Mark your calendar. On Sunday, May 20th, the sun is going to turn into a ring of fire. It's an annular solar eclipse--the first one in the USA in almost 18 years.
An annular eclipse occurs when the Moon passes directly in front of the sun, but the lunar disk is not quite wide enough to cover the entire star. At maximum, the Moon forms a "black hole" in the center of the sun.
© D. L. Mammana"The ring of fire:" Astrophotographer Dennis L. Mammana photographed this annular eclipse behind palm trees in January 1994.
The "path of annularity" is a strip about 300 km wide and thousands of km long. It stretches from China and Japan, across the Pacific Ocean, to the middle of North America. In the United States, the afternoon sun will become a luminous ring in places such as Medford, Oregon; Chico, California; Reno, Nevada; St. George, Utah; Albuquerque, New Mexico, and Lubbock, Texas.

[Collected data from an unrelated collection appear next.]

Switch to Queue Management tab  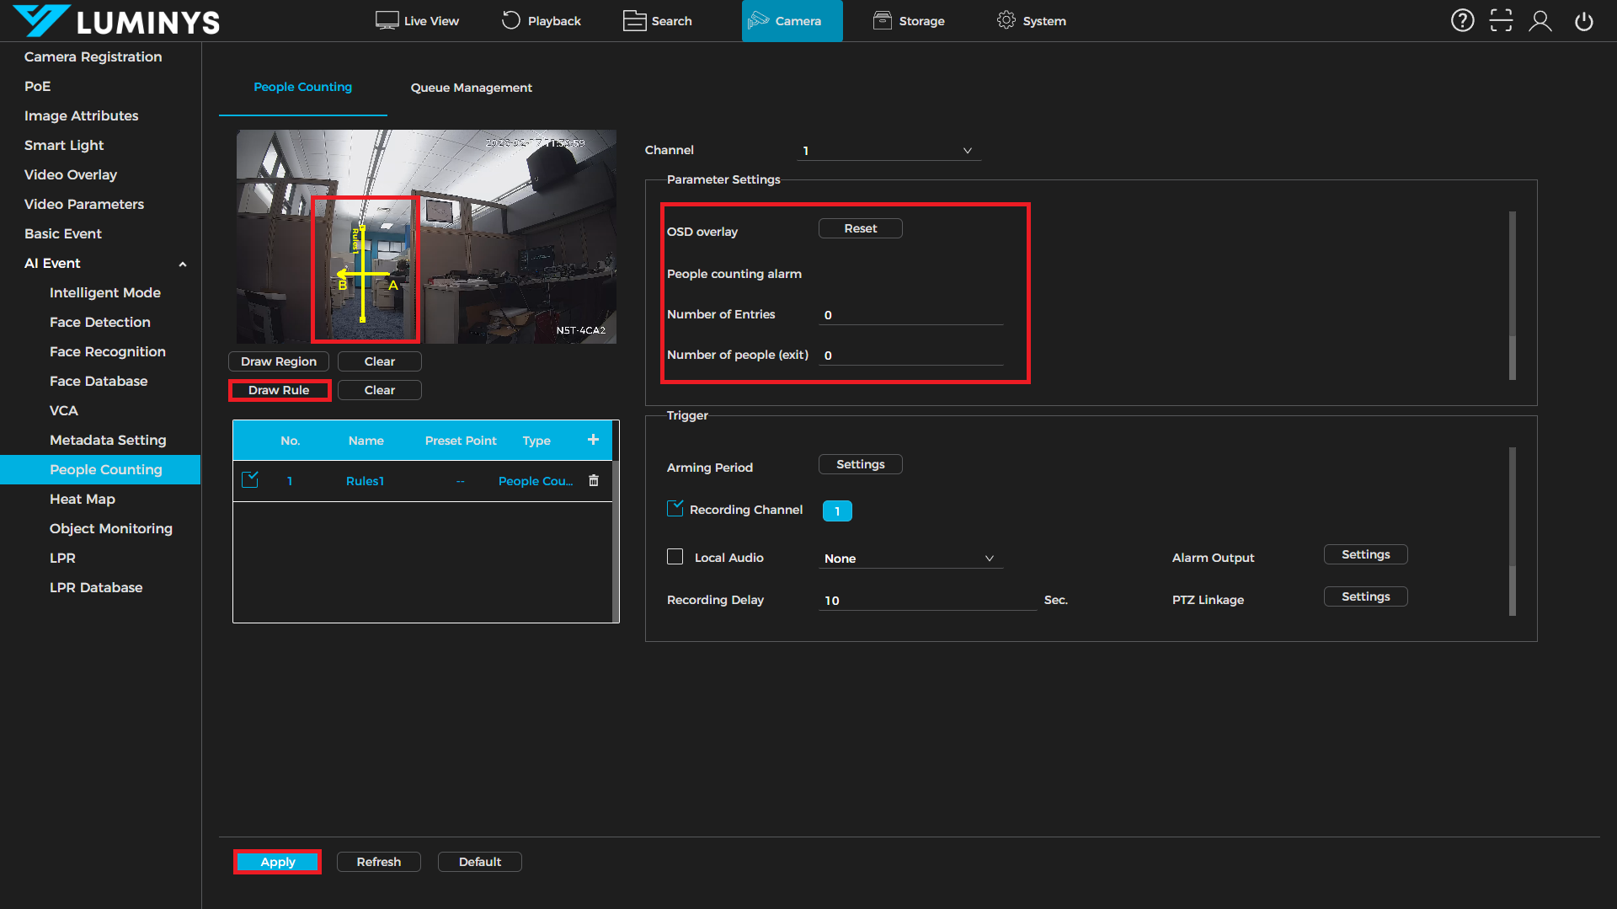471,88
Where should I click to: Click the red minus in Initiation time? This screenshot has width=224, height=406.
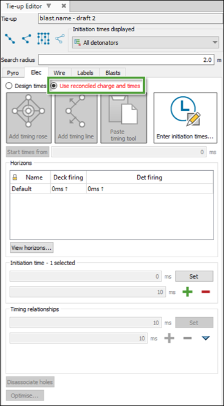(206, 292)
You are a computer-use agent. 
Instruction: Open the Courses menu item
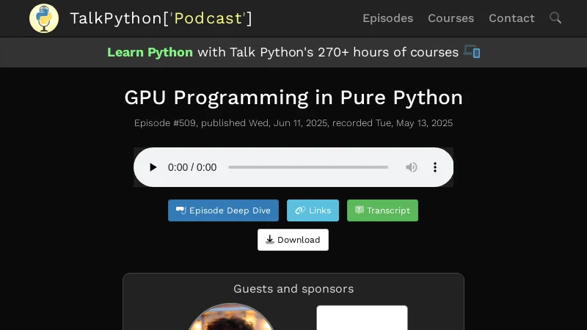tap(451, 18)
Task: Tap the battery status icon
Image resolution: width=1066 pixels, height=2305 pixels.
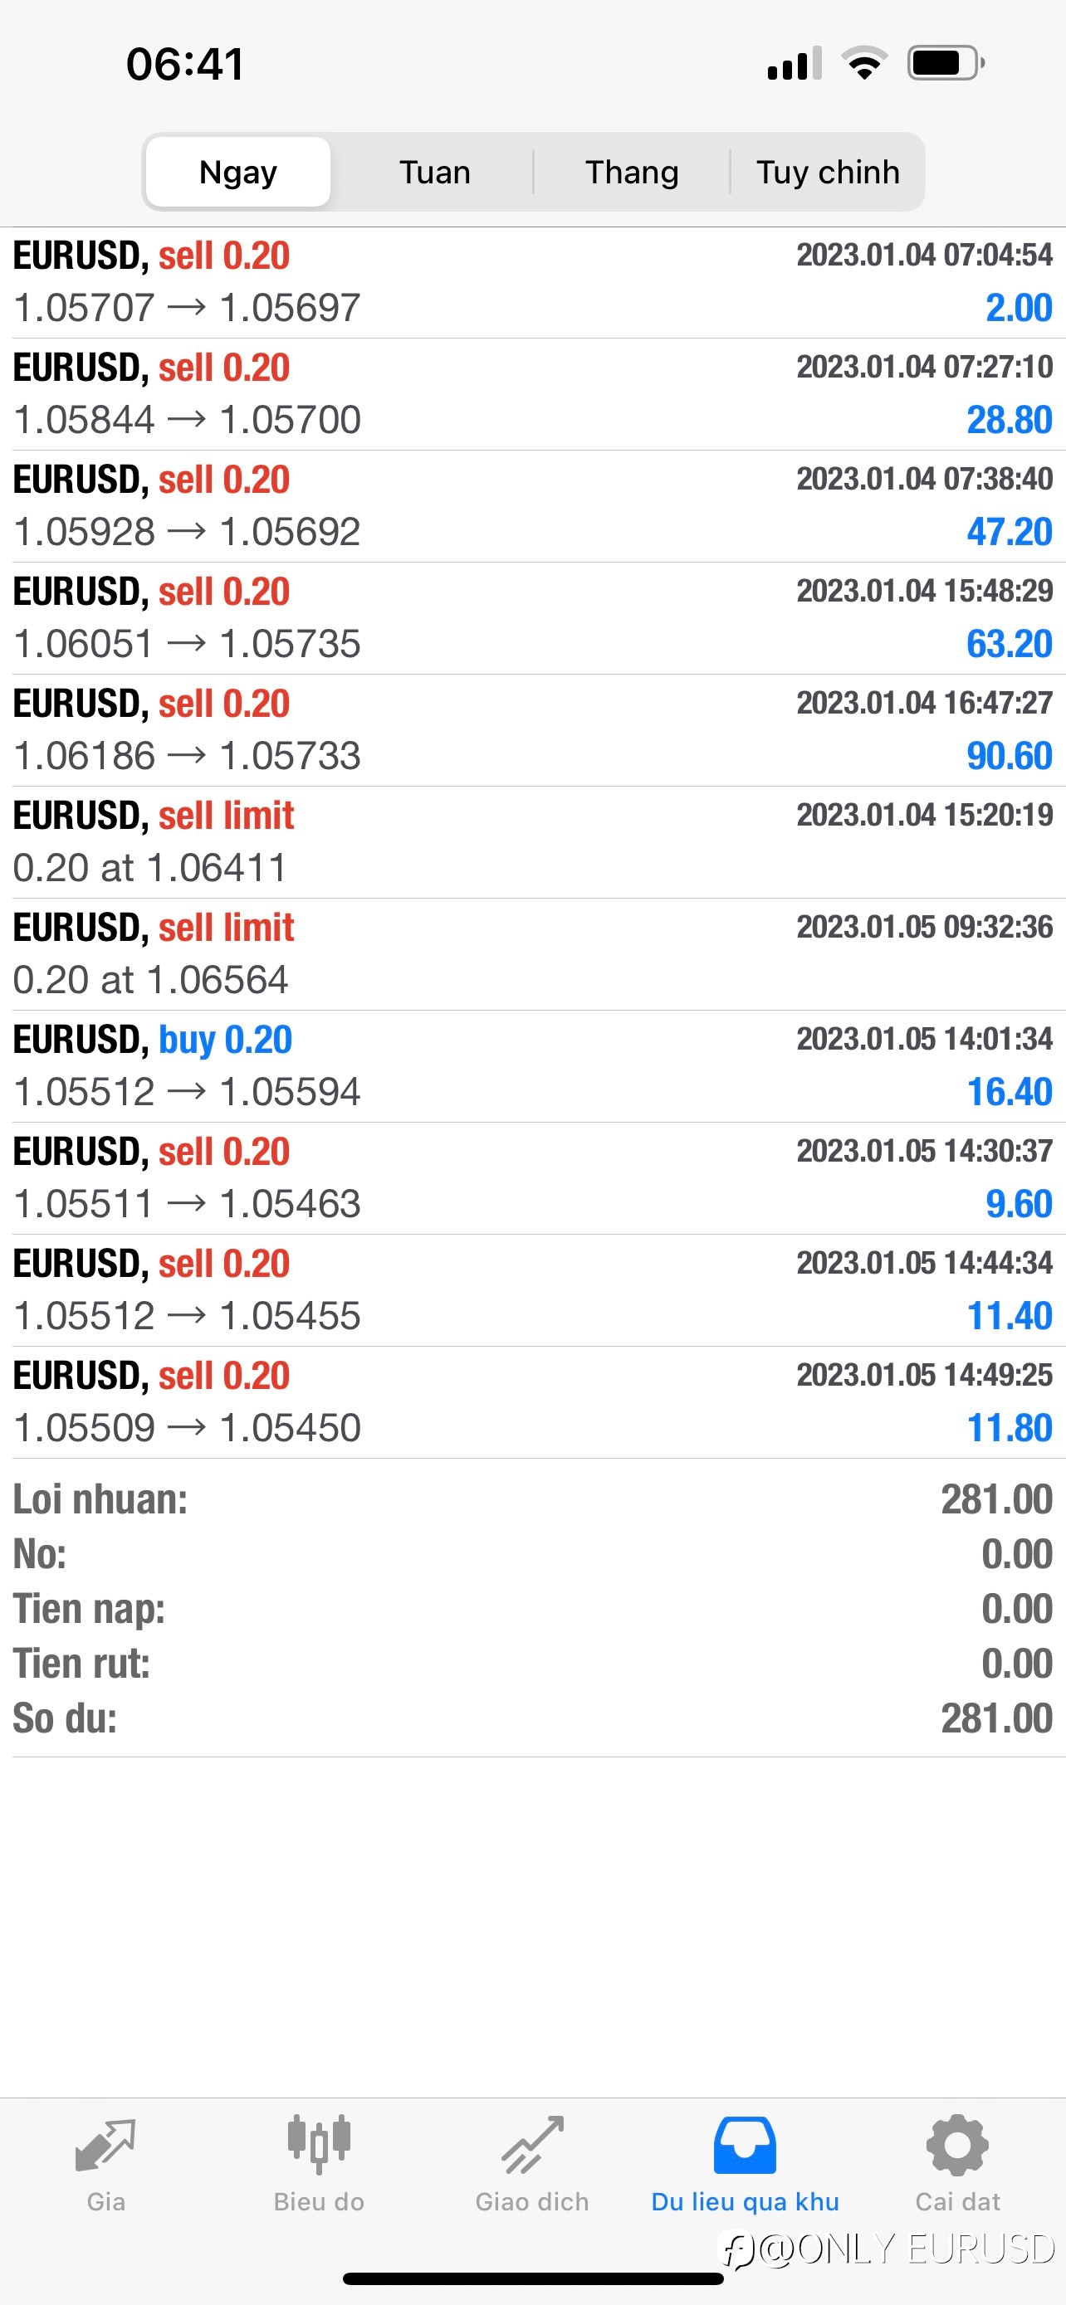Action: click(946, 64)
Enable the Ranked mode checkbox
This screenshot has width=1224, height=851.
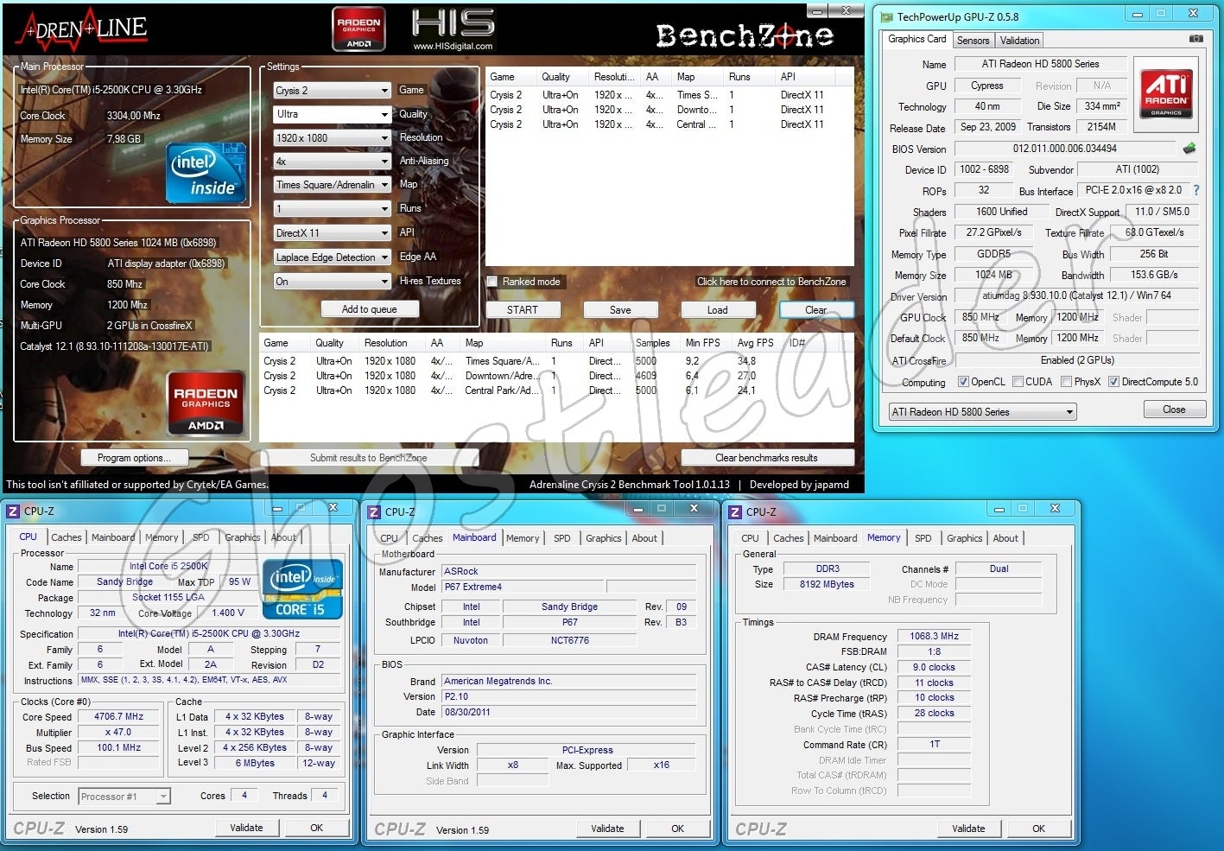[x=492, y=282]
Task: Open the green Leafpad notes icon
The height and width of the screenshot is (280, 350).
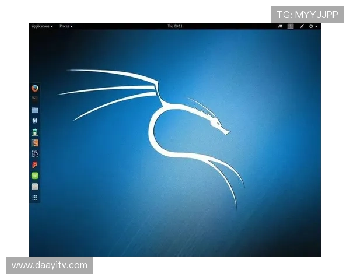Action: (35, 176)
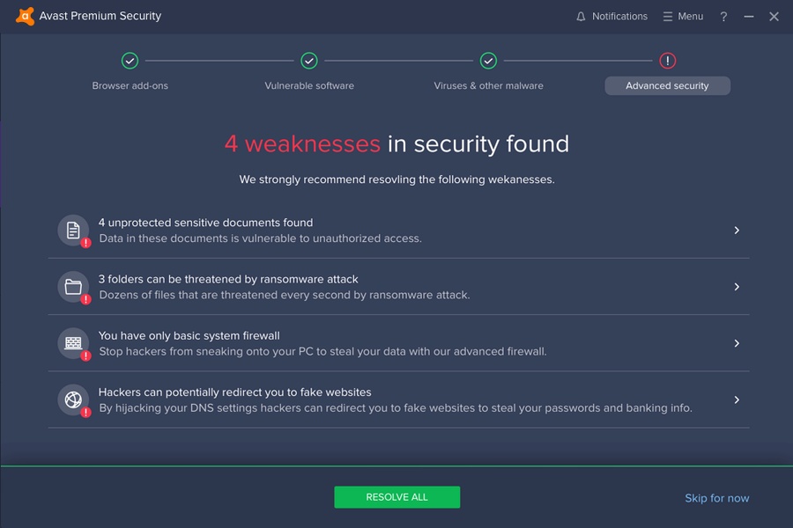
Task: Select the hackers redirect fake websites row
Action: coord(397,400)
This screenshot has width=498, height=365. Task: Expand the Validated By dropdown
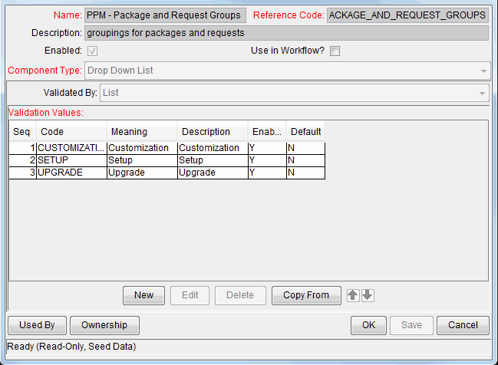[x=295, y=93]
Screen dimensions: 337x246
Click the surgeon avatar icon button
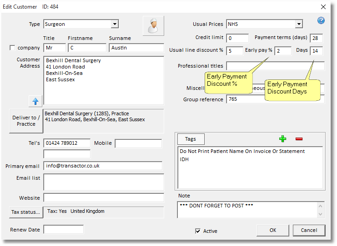click(x=153, y=26)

Outside of this relatively narrow zone, the eclipse will be partial. Observers almost everywhere west of the Mississippi will see a crescent-shaped sun as the Moon passes by off-center.
"I like to compare different types of eclipses on a scale of 1 to 10 as visual spectacles," says NASA's leading eclipse expert, Fred Espenak of the Goddard Space Flight Center. "If a partial eclipse is a 5 then an annular eclipse is a 9."